Die Idee, ein Skelett aus Meccano zu bauen, kam mir an Halloween 2025. Da ich gerade zufällig einige weiße Meccano Teile zu meinem Teilevorrat hinzugefügt hatte (ich besaß vorher kein einziges), drängte sich die Umsetzung der Idee förmlich auf.
Was mich an einem Skelett als Laufroboter besonders interessierte, war das Fehlen eines Körpers, und wie man denselben als strukturgebendes Teil eines Roboters ersetzen könnte. Zudem dient ein Körper natürlich auch als Behälter für mechanische Bestandteile wie Motor und Getriebe. Bei einem Skelett hat man diese Hülle aber nicht und kann daher auch nichts verstecken. Die beiden größten Komponenten des Roboters, nämlich Motor und Batterie, machten mir dabei anfänglich am meisten Sorgen. Nach einigem Herumprobieren kam ich auf die Idee, den Motor in der Wirbelsäule zu verstecken, bzw. diesen überhaupt als Teil der Wirbelsäule zu sehen. Ich setzte ihn also hochkant und mit dem Ritzel nach unten zeigend mittig auf das „Becken“, flankiert von seitlich und hinten verlaufenden 11-Loch Bändern als „Wirbelsäule“. An dieser Position macht sich der Motor fast unsichtbar. Um dem Roboter eine aufrechte Haltung und der Wirbelsäule ein natürlicheres Aussehen zu verleihen, habe ich sie um wenige Grade nach hinten geneigt. Eine aufrechte Haltung ist das Ergebnis. Zusätzlich ist die rückwärtige Ansicht, das „Rückgrat“, S-förmig gebogen.
Der Roboter wird als erstes im Mai in Skegness zu sehen sein.

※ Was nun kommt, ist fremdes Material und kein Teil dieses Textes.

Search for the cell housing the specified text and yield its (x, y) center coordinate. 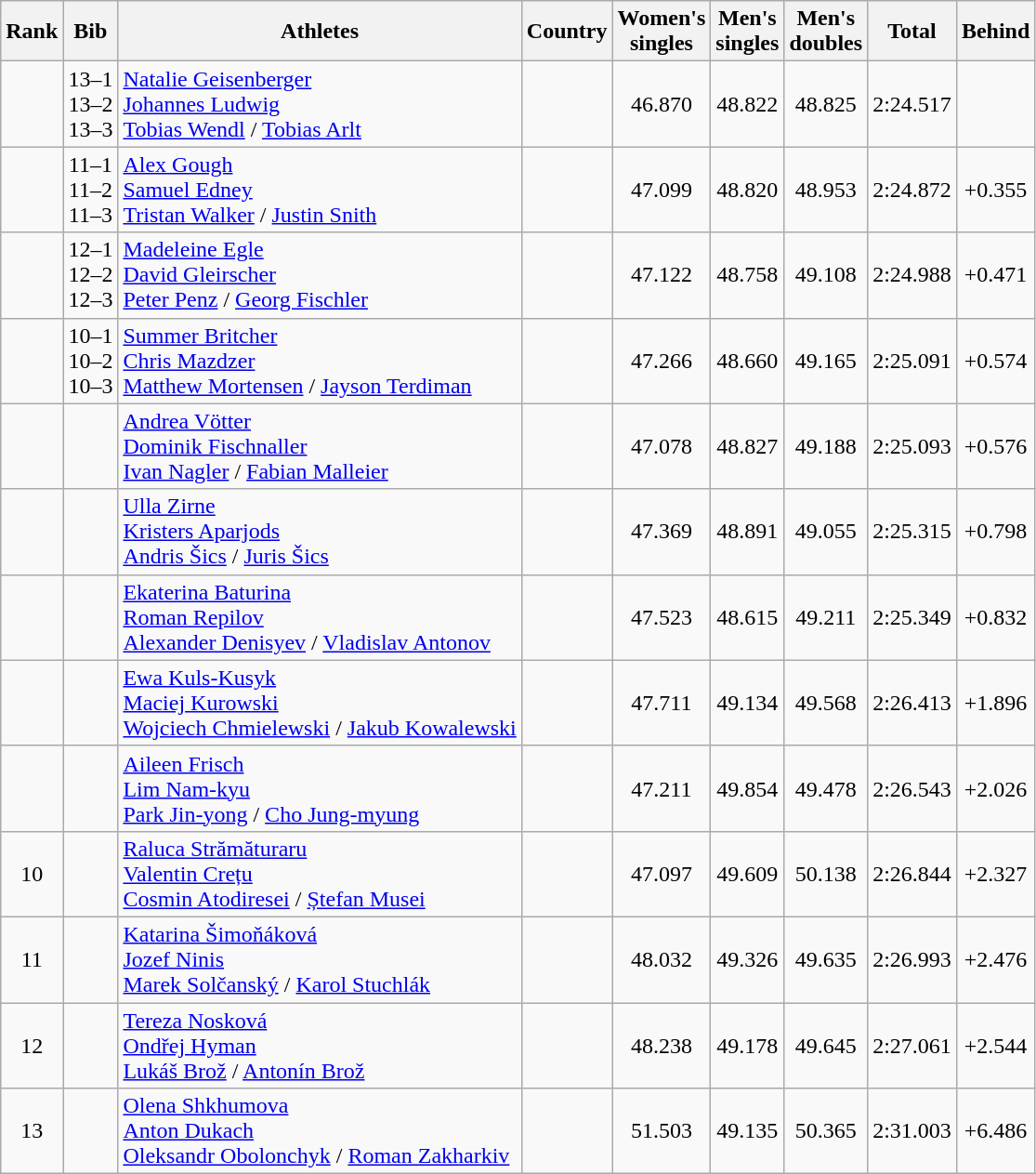
49.478 (826, 788)
Rank (32, 32)
2:27.061 (912, 1044)
48.827 (747, 446)
Behind (995, 32)
Men's singles (747, 32)
2:26.543 (912, 788)
11–111–211–3 (91, 190)
48.825 (826, 104)
47.266 (662, 361)
49.609 (747, 873)
49.135 (747, 1131)
48.238 (662, 1044)
48.822 (747, 104)
13 (32, 1131)
+1.896 (995, 702)
+0.798 (995, 531)
Katarina ŠimoňákováJozef NinisMarek Solčanský / Karol Stuchlák (320, 959)
49.178 (747, 1044)
Country (567, 32)
47.369 (662, 531)
47.711 (662, 702)
2:24.988 (912, 275)
Ewa Kuls-KusykMaciej KurowskiWojciech Chmielewski / Jakub Kowalewski (320, 702)
48.891 (747, 531)
48.660 (747, 361)
13–113–213–3 (91, 104)
+2.544 (995, 1044)
48.615 (747, 617)
12–112–212–3 (91, 275)
2:25.349 (912, 617)
2:24.872 (912, 190)
47.078 (662, 446)
2:24.517 (912, 104)
2:26.844 (912, 873)
Madeleine EgleDavid GleirscherPeter Penz / Georg Fischler (320, 275)
47.097 (662, 873)
+2.476 (995, 959)
+2.026 (995, 788)
+0.832 (995, 617)
11 (32, 959)
49.165 (826, 361)
2:25.315 (912, 531)
+0.576 (995, 446)
2:25.093 (912, 446)
+0.355 (995, 190)
49.211 (826, 617)
2:31.003 (912, 1131)
Tereza NoskováOndřej HymanLukáš Brož / Antonín Brož (320, 1044)
Alex GoughSamuel EdneyTristan Walker / Justin Snith (320, 190)
+2.327 (995, 873)
49.645 (826, 1044)
2:26.413 (912, 702)
12 (32, 1044)
Raluca StrămăturaruValentin CrețuCosmin Atodiresei / Ștefan Musei (320, 873)
48.820 (747, 190)
51.503 (662, 1131)
46.870 (662, 104)
48.953 (826, 190)
48.032 (662, 959)
49.188 (826, 446)
10–110–210–3 (91, 361)
Athletes (320, 32)
Aileen FrischLim Nam-kyuPark Jin-yong / Cho Jung-myung (320, 788)
48.758 (747, 275)
50.365 (826, 1131)
Ekaterina BaturinaRoman RepilovAlexander Denisyev / Vladislav Antonov (320, 617)
Men'sdoubles (826, 32)
50.138 (826, 873)
47.211 (662, 788)
47.523 (662, 617)
Women'ssingles (662, 32)
49.568 (826, 702)
49.134 (747, 702)
49.326 (747, 959)
49.055 (826, 531)
2:25.091 (912, 361)
+0.574 (995, 361)
Summer BritcherChris MazdzerMatthew Mortensen / Jayson Terdiman (320, 361)
2:26.993 (912, 959)
+0.471 (995, 275)
49.854 (747, 788)
10 (32, 873)
47.122 (662, 275)
Ulla ZirneKristers AparjodsAndris Šics / Juris Šics (320, 531)
Bib (91, 32)
49.635 (826, 959)
+6.486 (995, 1131)
Olena ShkhumovaAnton DukachOleksandr Obolonchyk / Roman Zakharkiv (320, 1131)
47.099 (662, 190)
Natalie GeisenbergerJohannes LudwigTobias Wendl / Tobias Arlt (320, 104)
Andrea VötterDominik FischnallerIvan Nagler / Fabian Malleier (320, 446)
Total (912, 32)
49.108 (826, 275)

Mehr Bilder kommen dann später dazu. Aber da ich schon ein paar mal nach Bildern oder einer Anleitung gefragt wurde, sind hier schon mal ein paar Detailfotos. Was die Konstruktion der Beine angeht, bitte unbedingt auch die Seite von RoboMan (oben unter "Modelle") besuchen. Dort ist die Funktionsweise genau erklärt.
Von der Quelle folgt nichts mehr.